### [Material supplied]

==================================================

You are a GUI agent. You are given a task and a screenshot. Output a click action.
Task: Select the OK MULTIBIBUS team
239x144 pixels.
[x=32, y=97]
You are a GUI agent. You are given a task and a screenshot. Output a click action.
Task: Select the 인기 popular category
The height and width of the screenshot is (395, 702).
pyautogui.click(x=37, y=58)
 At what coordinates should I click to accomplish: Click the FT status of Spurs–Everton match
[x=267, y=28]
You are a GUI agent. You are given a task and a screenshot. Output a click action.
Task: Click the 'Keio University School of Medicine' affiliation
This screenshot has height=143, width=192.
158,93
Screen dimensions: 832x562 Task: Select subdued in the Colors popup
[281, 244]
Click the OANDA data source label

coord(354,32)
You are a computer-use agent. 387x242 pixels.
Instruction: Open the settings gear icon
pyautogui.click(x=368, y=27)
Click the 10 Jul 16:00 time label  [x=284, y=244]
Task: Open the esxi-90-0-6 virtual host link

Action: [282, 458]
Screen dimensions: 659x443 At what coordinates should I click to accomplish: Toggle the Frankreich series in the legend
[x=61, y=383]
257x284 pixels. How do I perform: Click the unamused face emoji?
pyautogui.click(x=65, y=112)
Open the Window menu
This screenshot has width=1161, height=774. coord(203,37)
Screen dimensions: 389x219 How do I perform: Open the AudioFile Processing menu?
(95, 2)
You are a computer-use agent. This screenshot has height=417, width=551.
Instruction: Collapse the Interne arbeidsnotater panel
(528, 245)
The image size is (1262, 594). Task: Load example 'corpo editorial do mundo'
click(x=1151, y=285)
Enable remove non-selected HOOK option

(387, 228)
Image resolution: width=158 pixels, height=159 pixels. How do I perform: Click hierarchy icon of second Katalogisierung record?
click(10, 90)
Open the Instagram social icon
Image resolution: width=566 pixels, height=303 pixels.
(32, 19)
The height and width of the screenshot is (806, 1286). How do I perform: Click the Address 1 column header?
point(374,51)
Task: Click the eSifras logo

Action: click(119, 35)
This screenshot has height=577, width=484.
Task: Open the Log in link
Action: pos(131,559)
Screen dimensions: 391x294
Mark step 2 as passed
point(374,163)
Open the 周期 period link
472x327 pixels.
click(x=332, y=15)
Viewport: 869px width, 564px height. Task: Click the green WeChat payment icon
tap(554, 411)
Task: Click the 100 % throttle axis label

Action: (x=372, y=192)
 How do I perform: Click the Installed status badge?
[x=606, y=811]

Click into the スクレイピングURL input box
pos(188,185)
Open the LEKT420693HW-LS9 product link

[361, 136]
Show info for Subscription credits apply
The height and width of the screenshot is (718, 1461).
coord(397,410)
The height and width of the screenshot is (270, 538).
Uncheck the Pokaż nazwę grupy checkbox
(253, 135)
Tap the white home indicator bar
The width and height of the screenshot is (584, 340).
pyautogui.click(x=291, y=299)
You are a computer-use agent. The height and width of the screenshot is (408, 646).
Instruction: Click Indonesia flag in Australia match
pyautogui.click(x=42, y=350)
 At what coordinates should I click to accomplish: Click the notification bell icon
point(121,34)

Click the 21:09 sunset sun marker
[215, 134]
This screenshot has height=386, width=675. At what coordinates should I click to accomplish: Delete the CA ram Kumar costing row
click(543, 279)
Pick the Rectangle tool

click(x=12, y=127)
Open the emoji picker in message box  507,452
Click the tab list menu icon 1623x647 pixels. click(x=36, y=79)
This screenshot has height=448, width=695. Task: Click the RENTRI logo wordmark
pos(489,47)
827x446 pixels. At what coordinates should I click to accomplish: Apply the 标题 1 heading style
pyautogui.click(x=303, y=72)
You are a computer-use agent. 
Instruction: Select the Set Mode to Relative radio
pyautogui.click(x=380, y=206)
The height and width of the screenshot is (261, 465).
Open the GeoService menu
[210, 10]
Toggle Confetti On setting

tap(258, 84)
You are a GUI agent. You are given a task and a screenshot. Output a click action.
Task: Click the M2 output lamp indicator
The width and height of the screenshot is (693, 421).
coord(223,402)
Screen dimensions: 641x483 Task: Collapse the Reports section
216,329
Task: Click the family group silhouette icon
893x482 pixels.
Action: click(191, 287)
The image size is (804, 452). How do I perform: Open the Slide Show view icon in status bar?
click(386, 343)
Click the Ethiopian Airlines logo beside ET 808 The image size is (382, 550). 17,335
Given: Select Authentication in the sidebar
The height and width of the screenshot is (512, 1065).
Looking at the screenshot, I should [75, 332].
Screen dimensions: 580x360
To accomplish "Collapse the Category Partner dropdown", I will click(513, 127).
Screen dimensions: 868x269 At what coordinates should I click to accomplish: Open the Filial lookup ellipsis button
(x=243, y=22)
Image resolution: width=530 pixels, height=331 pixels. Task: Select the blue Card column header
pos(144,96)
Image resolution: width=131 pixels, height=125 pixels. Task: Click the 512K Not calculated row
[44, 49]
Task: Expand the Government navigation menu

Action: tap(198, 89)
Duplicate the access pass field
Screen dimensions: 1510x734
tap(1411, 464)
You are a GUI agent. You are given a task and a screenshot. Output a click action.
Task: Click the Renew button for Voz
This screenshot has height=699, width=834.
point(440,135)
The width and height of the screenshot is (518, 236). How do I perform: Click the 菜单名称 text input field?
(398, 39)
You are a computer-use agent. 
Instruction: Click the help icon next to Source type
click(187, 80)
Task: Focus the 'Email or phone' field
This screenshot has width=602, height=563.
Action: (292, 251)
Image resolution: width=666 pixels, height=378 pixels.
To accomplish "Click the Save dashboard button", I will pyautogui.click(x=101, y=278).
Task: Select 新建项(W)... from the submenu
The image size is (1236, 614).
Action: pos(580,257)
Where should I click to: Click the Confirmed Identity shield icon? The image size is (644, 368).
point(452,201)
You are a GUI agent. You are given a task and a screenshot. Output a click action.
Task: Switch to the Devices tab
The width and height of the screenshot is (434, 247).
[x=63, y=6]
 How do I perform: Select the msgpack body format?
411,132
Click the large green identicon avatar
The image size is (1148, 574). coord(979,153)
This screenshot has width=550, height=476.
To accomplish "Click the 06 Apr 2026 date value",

==================================================

From the entries above, extract only the lines running from the one containing "Screen dimensions: 391x294" through the one containing "Show info for Subscription credits apply", inclusive.

Screen dimensions: 391x294
Mark step 2 as passed
point(374,163)
Open the 周期 period link
472x327 pixels.
click(x=332, y=15)
Viewport: 869px width, 564px height. Task: Click the green WeChat payment icon
tap(554, 411)
Task: Click the 100 % throttle axis label

Action: (x=372, y=192)
 How do I perform: Click the Installed status badge?
[x=606, y=811]

Click into the スクレイピングURL input box
pos(188,185)
Open the LEKT420693HW-LS9 product link

[361, 136]
Show info for Subscription credits apply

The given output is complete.